As a teenager and a student growing up in area closer to the border with Ireland, I had engaged in politics, but then in my early 20s I gave up. I didn’t want my faith and nationality to conflate and collide and I couldn’t figure out then how to stop it. I wanted both, but I wanted to separate them because they spoke to, and about, different parts of my identity. But in Northern Ireland, like what had been the case in many parts of Europe in previous centuries, religion followed nationality like night followed day. Back then I had felt that political engagement was all a bit worthless. I found myself thinking this situation won’t change. It is as it always has been with killing and violence being the norm. Little did I know.
Friday evening showed what had changed. Former paramilitaries from opposing sides who had spent most of the Troubles fighting each other, were seated at a table not only talking about their own past, with a refreshing honesty, but they were talking about other international conflict zones where they now helped people who might not be able to see a way out, to think about their options for peace.

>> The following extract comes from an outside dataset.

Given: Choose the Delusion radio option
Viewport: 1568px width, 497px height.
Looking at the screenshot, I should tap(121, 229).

The former paramilitaries are now showing others how they started to talk rather than to kill and how to make peace, not war. They’ve shown that the words to love your enemies are not an idealized aspiration, but can be made a political reality. So what once seemed impossible had become possible and what seemed to be inevitable had changed.
I needed a reminder that what might seem as the inevitable can change because there are times when we look out on the world with perhaps a growing pessimism about what is going on. We see the scourge of violence and terrorism, from Iraq and Syria to Nigeria. We see the poverty, fear and destitution it causes and a growing tide of democratic populism which offers simple solutions to complex problems.

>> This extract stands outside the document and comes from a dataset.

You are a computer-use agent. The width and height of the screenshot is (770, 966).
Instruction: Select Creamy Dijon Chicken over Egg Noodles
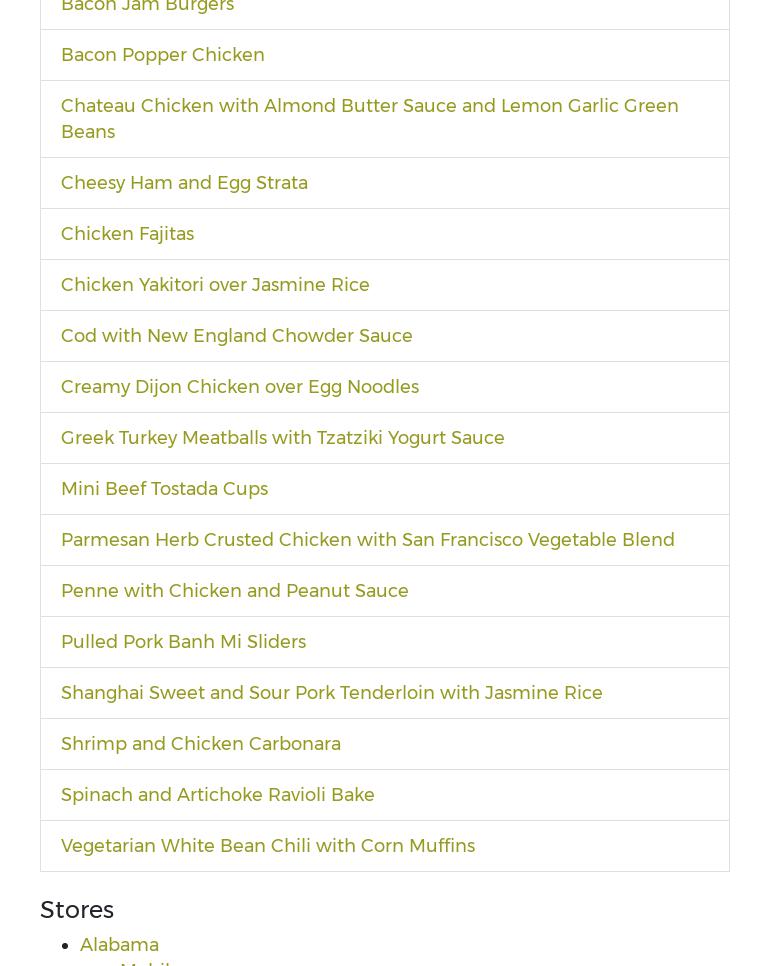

And yet examples like what I saw on Friday evening are there in our midst even if at times they might get lost. One can think of the rapprochement between the United States and Cuba and also, despite the setback of the referendum, the peace in Colombia between the FARC and government.
Friday evening was for me something that I could never have imagined a generation ago. It was a much needed personal reminder that faith and humanity can surprise and change that which at times seems hopeless. It won’t come easily and will require decades of perseverance and the building of trust. But in the end, it can happen if we retain hope that even the hardest of hearts, including ours, can be transformed.